Reatherford sighed. It was not just the Priory’s name that was at risk, his reputation also was at a greater risk and he would do anything to contain the disgrace before it breaks out. He inhaled. If Christopher did nothing in the next ten minutes, he might have to use the Episcopal power given to him by his Local Ordinary and that would put Christopher under him, like a mere acolyte. He stood, beside Father Hysom watching Christopher took a step towards the clinic.
“Wait,” Christopher reverted. “Brother Benalis, did he sleep in the solitary last night?”
“Yes, Prior,” Hysom said. “I made sure of that.”
“Would you please check on him, while I see what I can get from Alexander?”
“With all due respect Prior, there is no point going to see Brother Alexander. He has been unconscious since he was brought in.”

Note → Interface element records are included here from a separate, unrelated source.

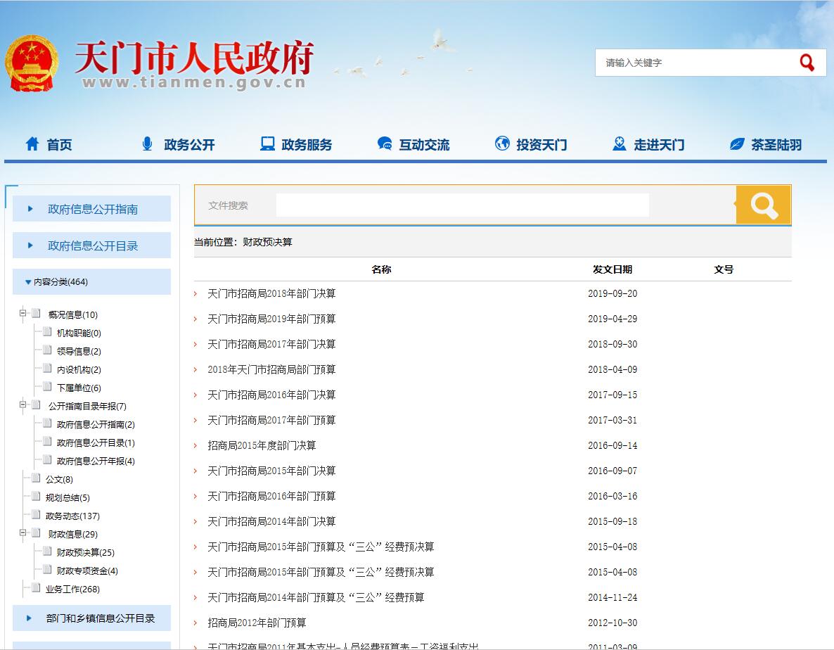Click the orange file search button

coord(763,205)
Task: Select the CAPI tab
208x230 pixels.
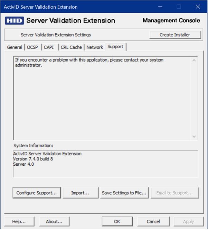Action: pyautogui.click(x=49, y=47)
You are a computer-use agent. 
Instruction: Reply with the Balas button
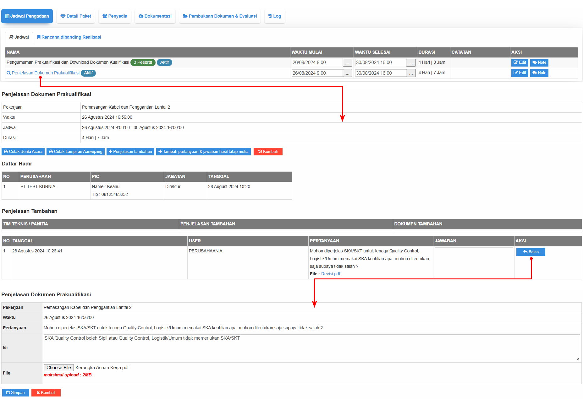(x=531, y=252)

“What would you have me do?” Christopher’s voice rose, sending fear and confusion in the air. Her hands shivered. Boils of sweat gathered on his face, dropping on the ground in a noiseless echo. He pulled out a white handkerchief from his Habit and wiped them off. Then he turned to Hysom. “Go check on Brother Benalis. This might be his doing to spite us for keeping him in solitary.”

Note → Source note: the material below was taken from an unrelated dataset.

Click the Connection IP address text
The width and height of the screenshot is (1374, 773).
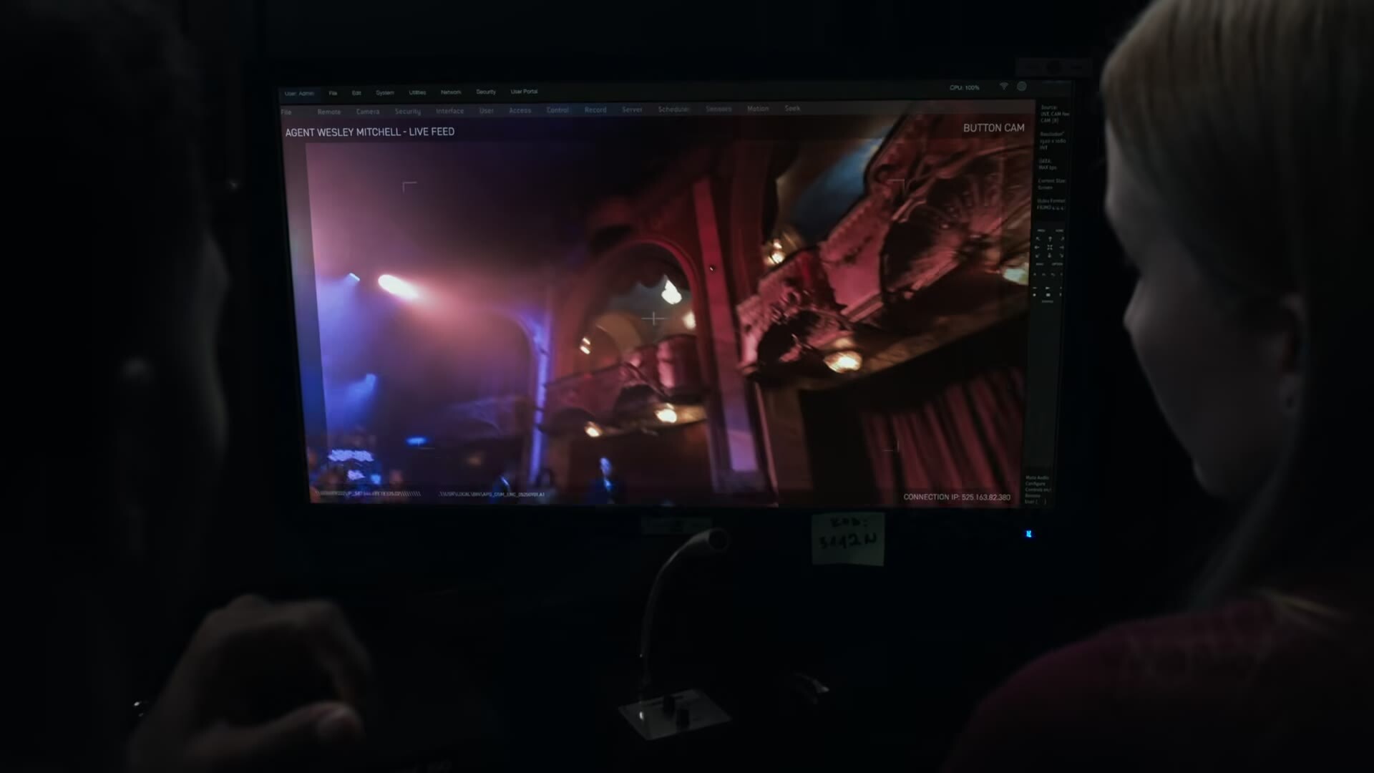point(956,497)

Father Hysom bowed in reluctance and paced towards the presbytery. Christopher sighed and made towards the clinic.

“Who is brother Benalis?” Reatherford drew Isidore back.
“He is a Novitiate,” Isidore said. “And since his Postulancy has refused to stop biting his fingers. So last three days, he let a Ciborium slip off his hands while biting his finger, shattering the Blessed Eucharist. So the Prior sent him to solitary for proper mediation.”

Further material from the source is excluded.